▶ **INPUT**
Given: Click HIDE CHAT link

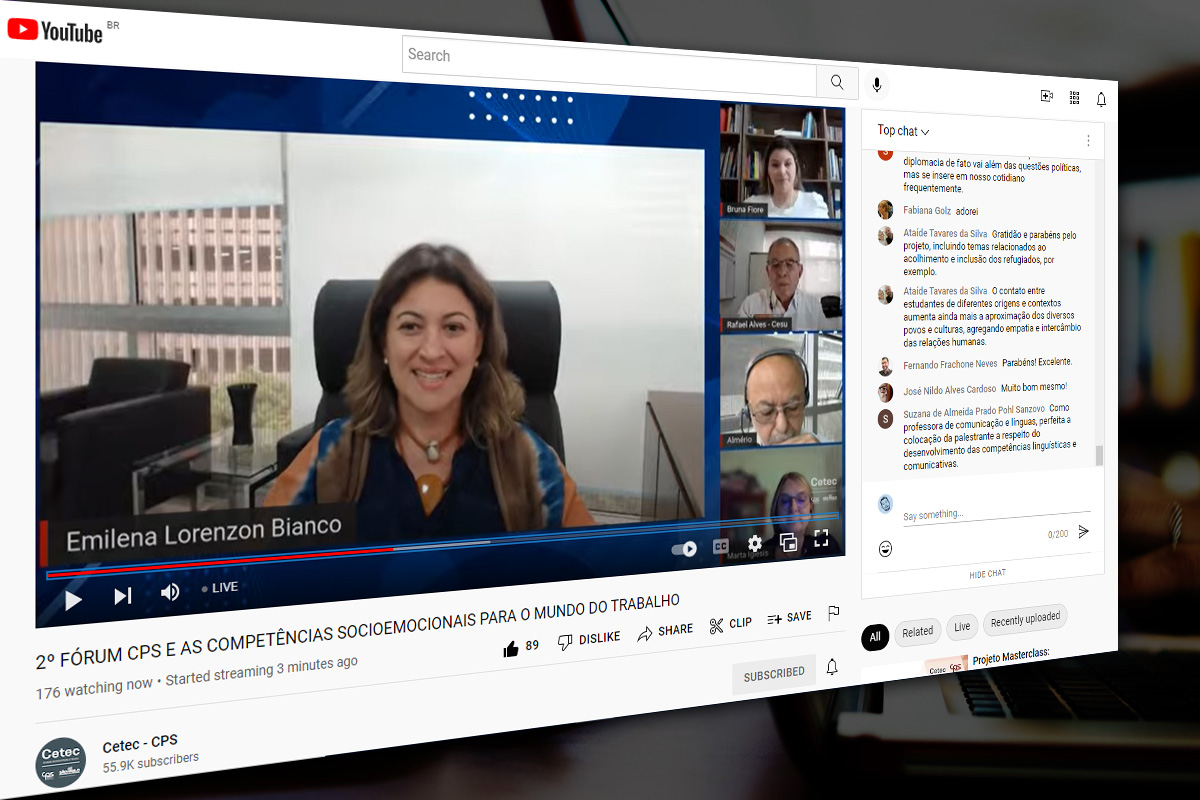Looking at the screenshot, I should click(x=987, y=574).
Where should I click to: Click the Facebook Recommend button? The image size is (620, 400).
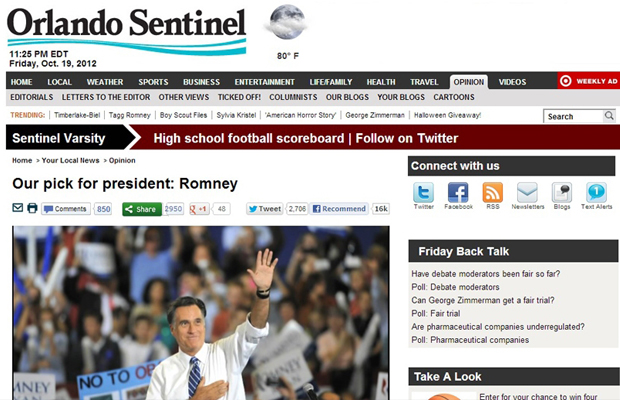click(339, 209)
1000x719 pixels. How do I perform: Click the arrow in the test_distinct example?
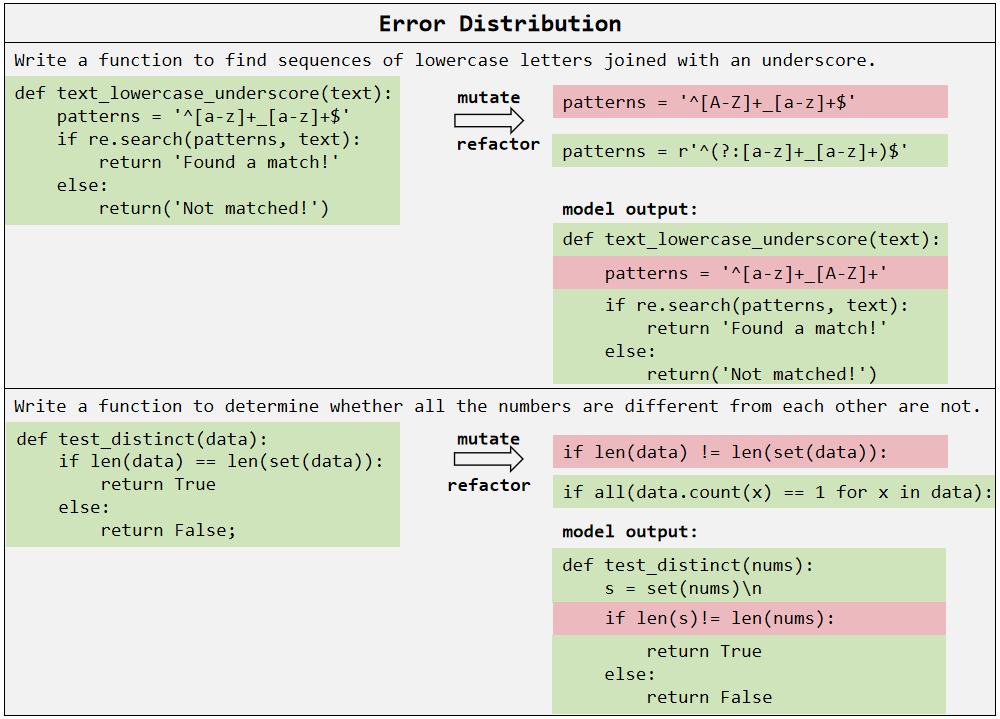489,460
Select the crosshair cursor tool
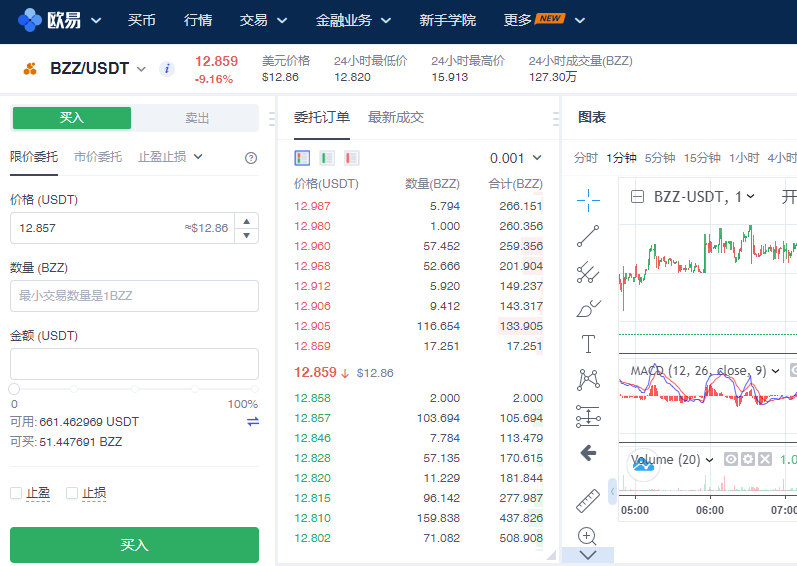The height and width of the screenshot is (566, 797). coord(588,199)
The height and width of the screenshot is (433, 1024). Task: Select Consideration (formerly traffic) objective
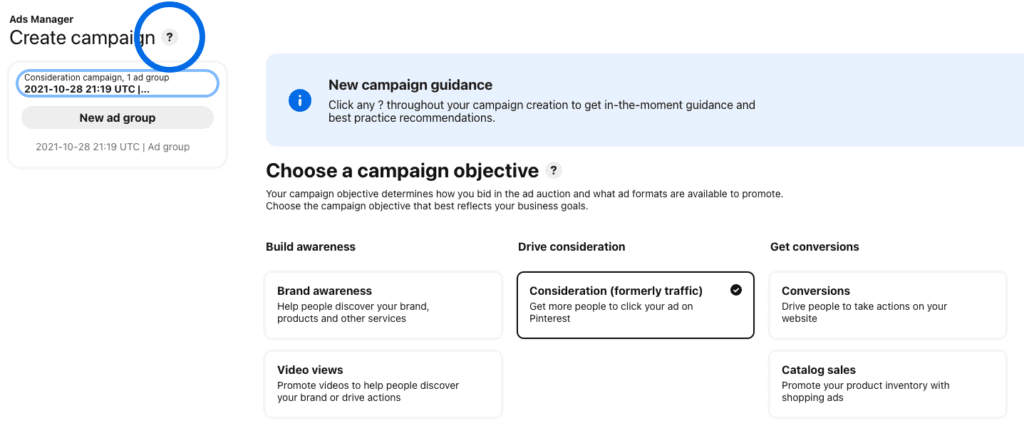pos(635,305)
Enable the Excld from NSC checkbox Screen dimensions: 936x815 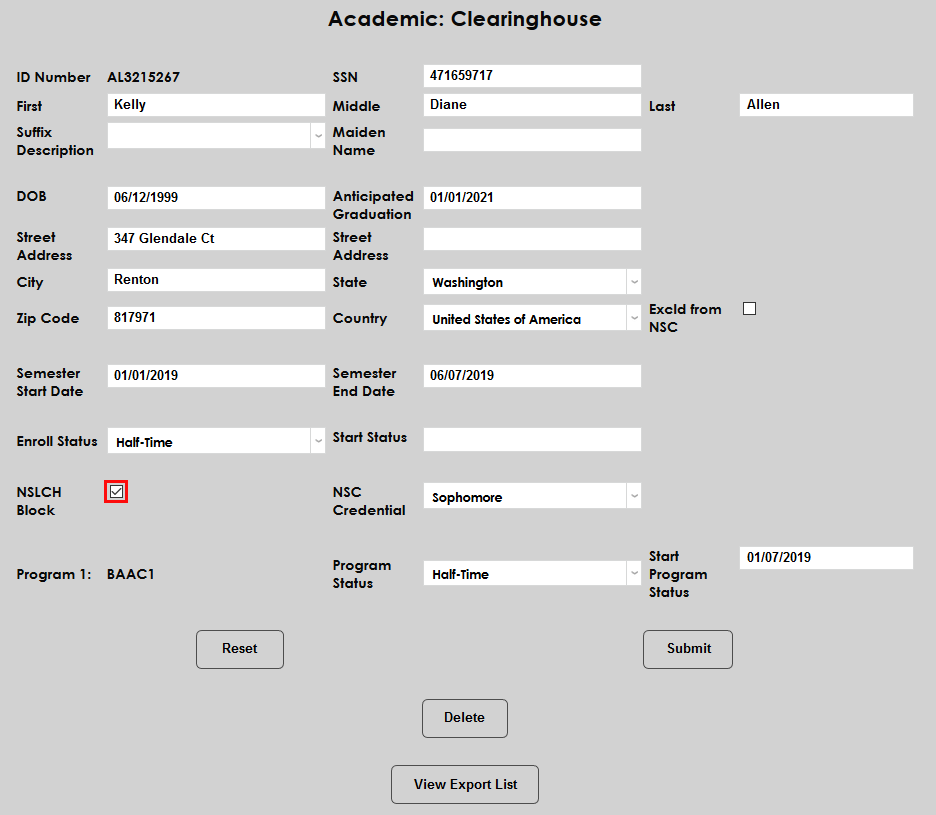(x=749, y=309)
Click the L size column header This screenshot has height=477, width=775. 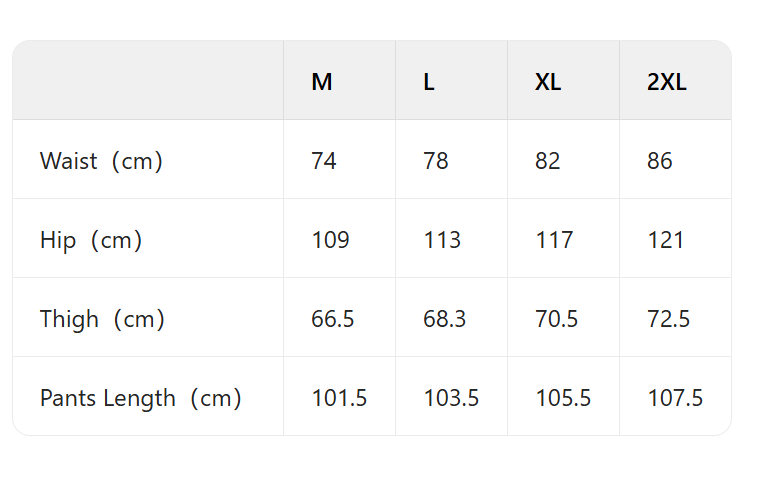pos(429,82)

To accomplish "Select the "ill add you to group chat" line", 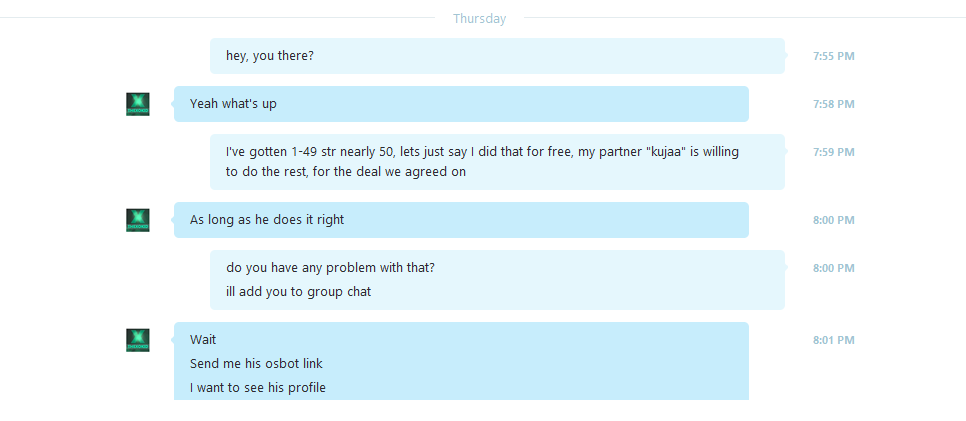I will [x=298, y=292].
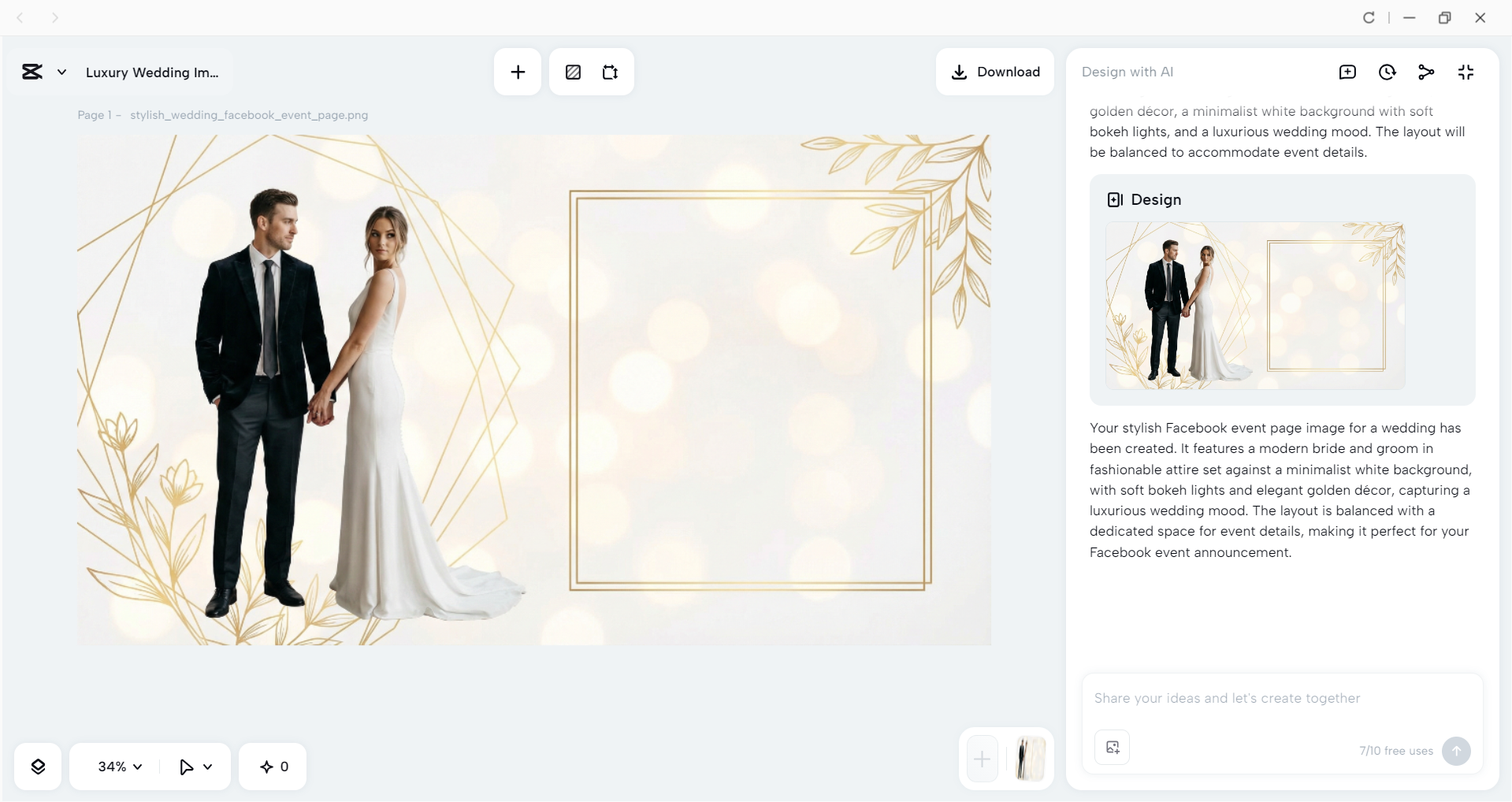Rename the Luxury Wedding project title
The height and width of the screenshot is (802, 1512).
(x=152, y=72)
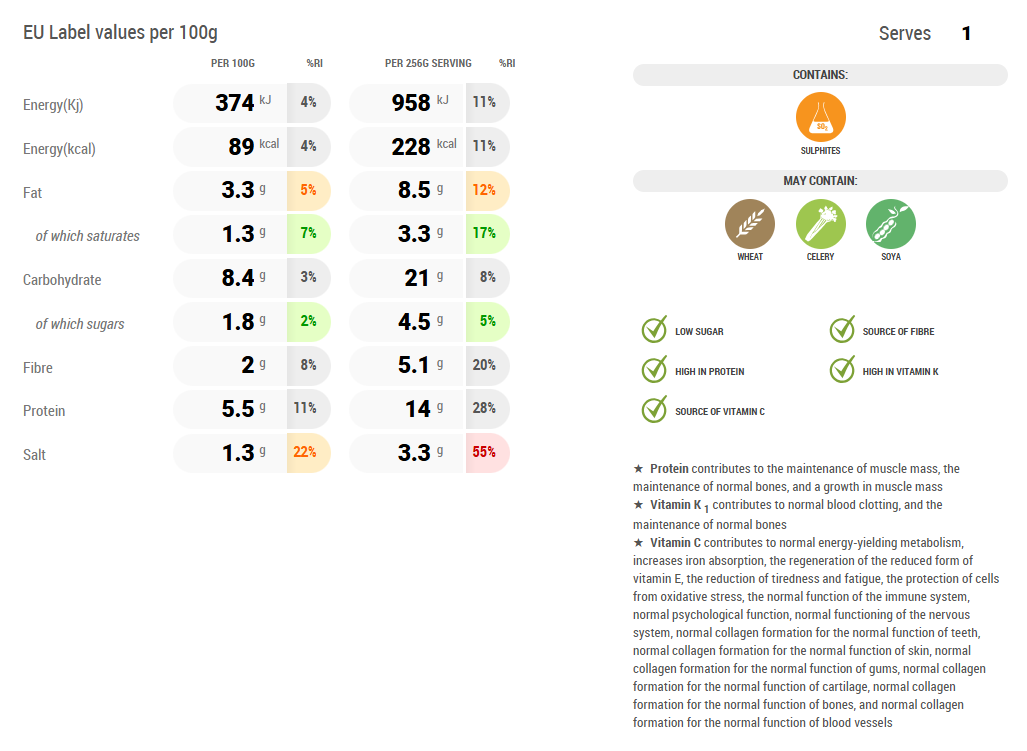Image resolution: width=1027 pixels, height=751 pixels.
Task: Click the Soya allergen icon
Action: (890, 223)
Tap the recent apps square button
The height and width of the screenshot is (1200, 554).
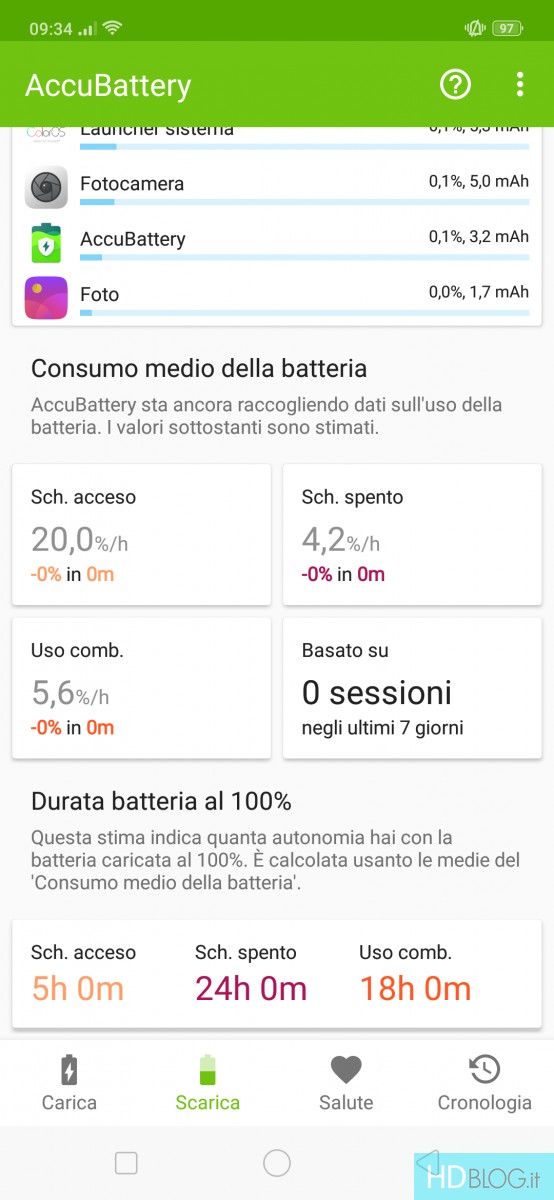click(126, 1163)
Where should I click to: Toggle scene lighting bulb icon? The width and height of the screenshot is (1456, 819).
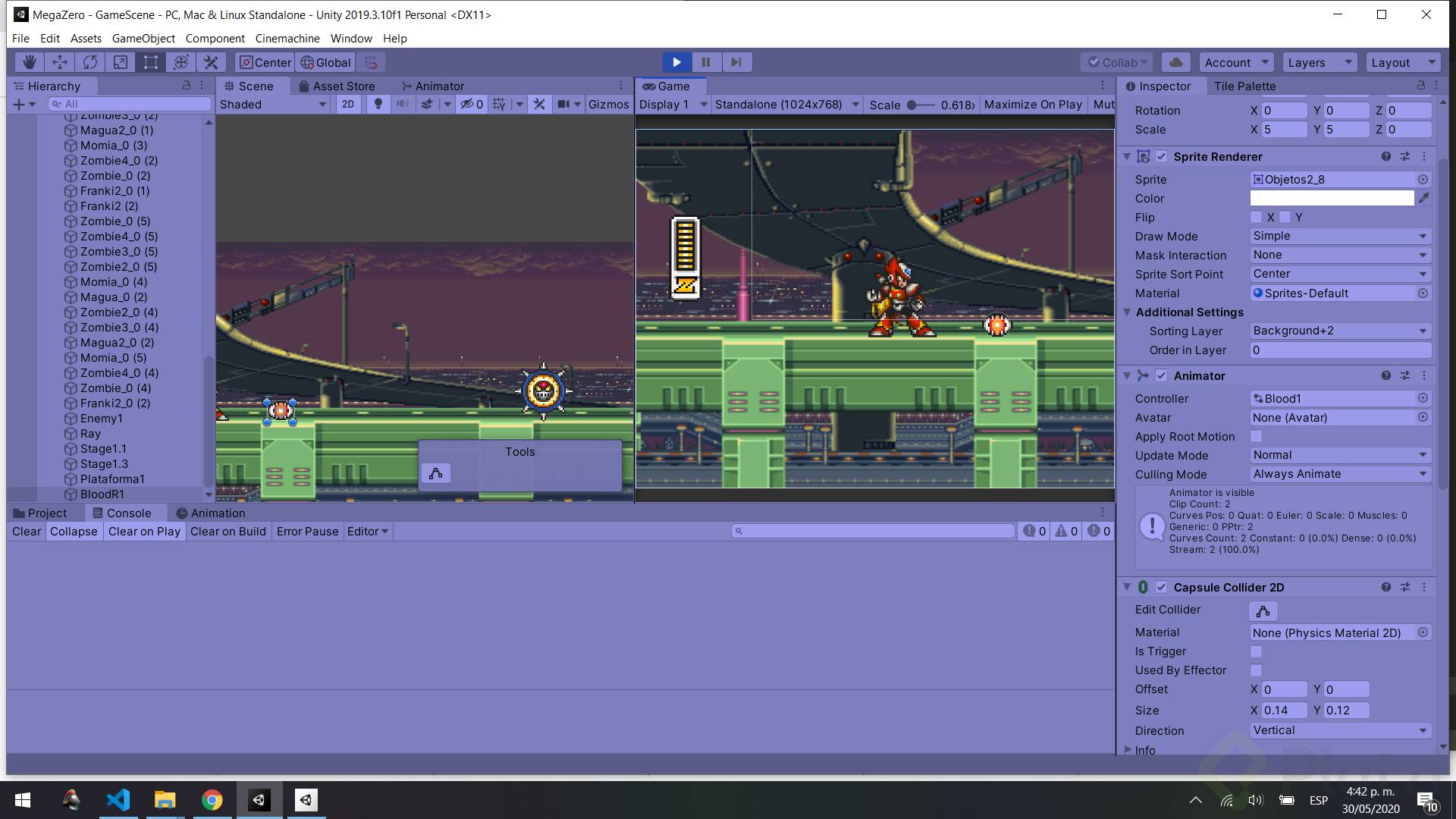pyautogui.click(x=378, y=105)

▶ **TASK**
Put the data into a Markdown table with the columns Row and Line, starting at the line that contains "Where should I click to: Toggle" and ending at the end of the data, with blank lines skipped. Leave the pictures out.

▶ **SOLUTION BELOW**
| Row | Line |
|---|---|
| 1 | Where should I click to: Toggle scene lighting bulb icon? The width and height of the screenshot is (1456, 819). |
| 2 | pyautogui.click(x=378, y=105) |